+++ Excerpted passage

“Star Trek Into Darkness” is Abrams’ second installment in his “Star Trek” reboot. Although it is not quite on the level of the first film, it is not far behind. The story line, which will feel familiar to those who are acquainted with the older “Star Trek” movies, is still good enough to hold up on its own. It does not feel forced. It fits very nicely into this new Trek universe that was created in the first film and we can only hope they continue to build on the legacy these characters are starting.
The characters, who are all younger than the predecessors from the original series, are morphing into those very characters before our eyes. Kirk’s (Chris Pine) prowess with women is becoming more evident (and a hint at the future with Ms. Marcus? Perhaps), and McCoy’s (Karl Urban) metaphors are a nice, light-hearted side of the film and are also very “Bones” things to say (“I’m a doctor, not a torpedo technician.” If it was up to me, Dr. McCoy needs one of those “I’m a doctor, not a ____” per movie). They are both evolving into their characters nicely. The biggest evolution can be seen from Spock (Zachary Quinto), where losing his home world is becoming the driving force for cutting off all emotion from his actions and thoughts. However, you see his half-human side show, which makes the decision to stop showing emotion all the more powerful.

++++++
+++ Information supplied

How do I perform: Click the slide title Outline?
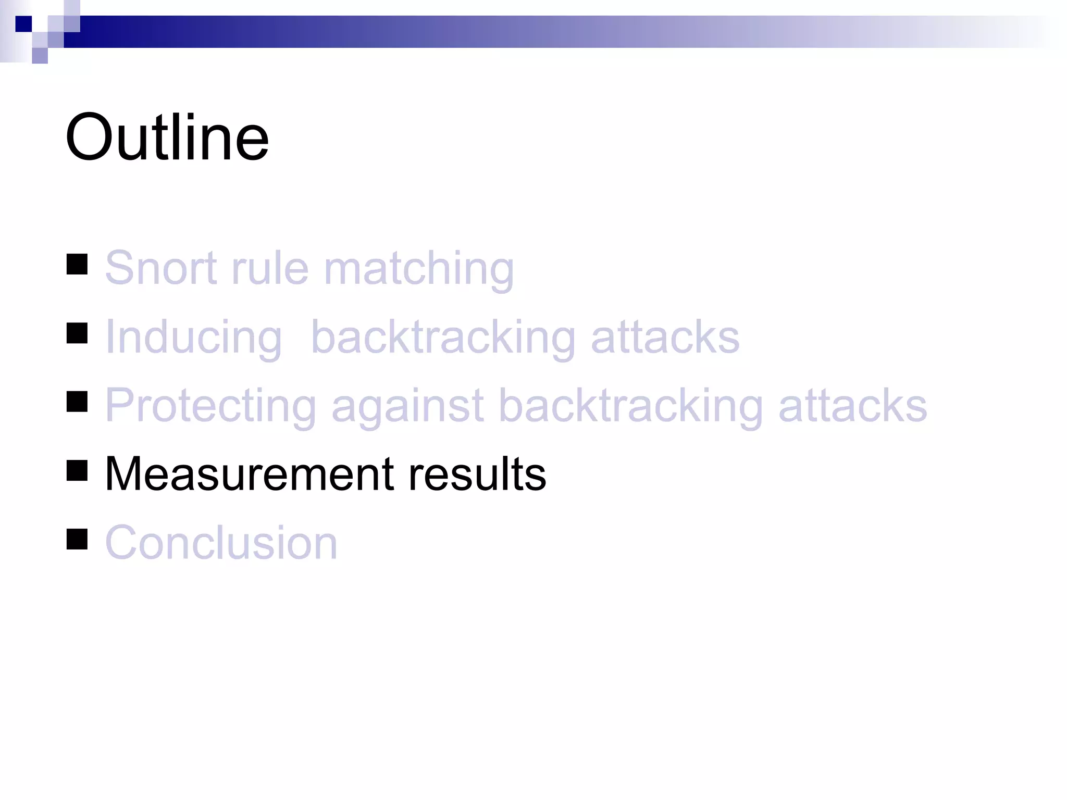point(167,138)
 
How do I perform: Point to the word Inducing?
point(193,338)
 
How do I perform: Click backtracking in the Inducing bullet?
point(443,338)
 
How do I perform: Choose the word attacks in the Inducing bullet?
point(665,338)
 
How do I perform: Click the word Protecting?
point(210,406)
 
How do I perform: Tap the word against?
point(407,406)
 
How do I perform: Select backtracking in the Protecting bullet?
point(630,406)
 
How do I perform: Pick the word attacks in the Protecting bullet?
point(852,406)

++++++
+++ Information supplied

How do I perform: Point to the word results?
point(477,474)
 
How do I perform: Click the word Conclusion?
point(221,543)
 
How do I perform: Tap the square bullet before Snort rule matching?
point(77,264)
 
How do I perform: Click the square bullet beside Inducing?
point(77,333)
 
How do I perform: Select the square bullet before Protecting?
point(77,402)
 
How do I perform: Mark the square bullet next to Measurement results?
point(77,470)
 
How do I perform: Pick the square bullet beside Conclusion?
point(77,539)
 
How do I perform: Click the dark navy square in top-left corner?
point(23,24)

++++++

What is needed: Copy out the Star Trek Into Darkness review starting at "The characters, who" and ending at "the more powerful.", renaming "torpedo technician" as "starship engineer". The records above are separate material with no tie to the Star Trek Into Darkness review.

Exercise response:
The characters, who are all younger than the predecessors from the original series, are morphing into those very characters before our eyes. Kirk’s (Chris Pine) prowess with women is becoming more evident (and a hint at the future with Ms. Marcus? Perhaps), and McCoy’s (Karl Urban) metaphors are a nice, light-hearted side of the film and are also very “Bones” things to say (“I’m a doctor, not a starship engineer.” If it was up to me, Dr. McCoy needs one of those “I’m a doctor, not a ____” per movie). They are both evolving into their characters nicely. The biggest evolution can be seen from Spock (Zachary Quinto), where losing his home world is becoming the driving force for cutting off all emotion from his actions and thoughts. However, you see his half-human side show, which makes the decision to stop showing emotion all the more powerful.